The record format was the most different part. Instead of type-tagged values like in sqlite, these records just had the column count and offsets of values. The offsets can be 1 or 2 bytes depending on the length of the record, which tripped me up for a bit. This was mostly figured out by looking at hexdumps of records. The values have to be interpreted based on the schema of the table the record is in.
The file format used little-endian for the record values, despite everything else in the file being big-endian. The schema in these files allowed array-of-vals and array-of-structs column types that I haven't decoded yet, but they don't seem to be on any of the important tables, mostly file metadata tables. There are some untyped binary columns containing an array of 64-bit floats, which was found by comparing against the csv of the same data.

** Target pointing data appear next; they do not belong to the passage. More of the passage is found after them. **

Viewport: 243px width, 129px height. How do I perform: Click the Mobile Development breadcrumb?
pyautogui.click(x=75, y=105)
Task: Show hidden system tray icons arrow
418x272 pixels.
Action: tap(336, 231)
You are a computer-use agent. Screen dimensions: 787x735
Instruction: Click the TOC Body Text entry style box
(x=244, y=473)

Not counting some of the binary columns which I haven't decoded yet, the alternate version of the various sections were still pretty simple, so I was able to figure them out by eyeballing it. There weren't any numeric enums (outside of the ones in the sqlite spec) or flag masks that would have taken a while to decipher.

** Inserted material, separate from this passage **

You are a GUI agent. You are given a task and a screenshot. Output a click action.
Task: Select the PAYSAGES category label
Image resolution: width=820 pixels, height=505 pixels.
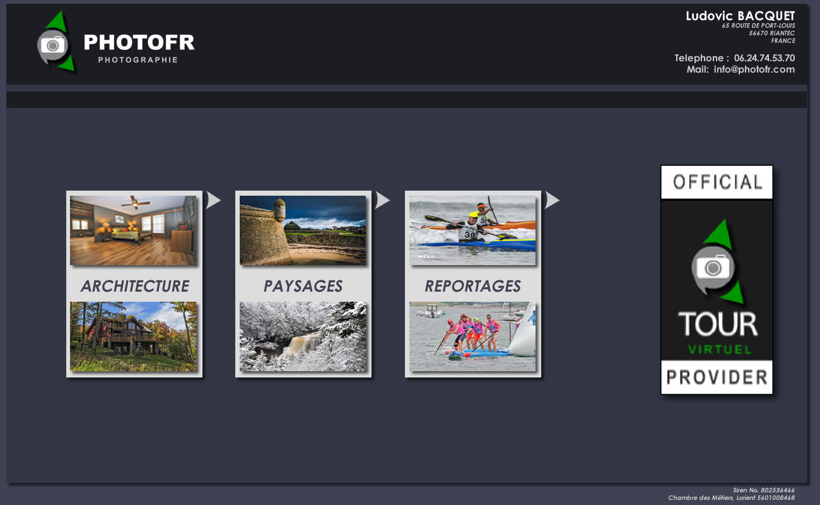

I had been working on this myself! I haven’t dug into SQLite to this level before, but found the header easy to correct. I got stumped when eyeballing the additional pages of information.
I really enjoyed learning more about b-trees and binary encoding formats taking this on. My primary exposure to those concepts has come from reading Designing Data-intensive Applications — so having something concrete to work on to test that knowledge was fun.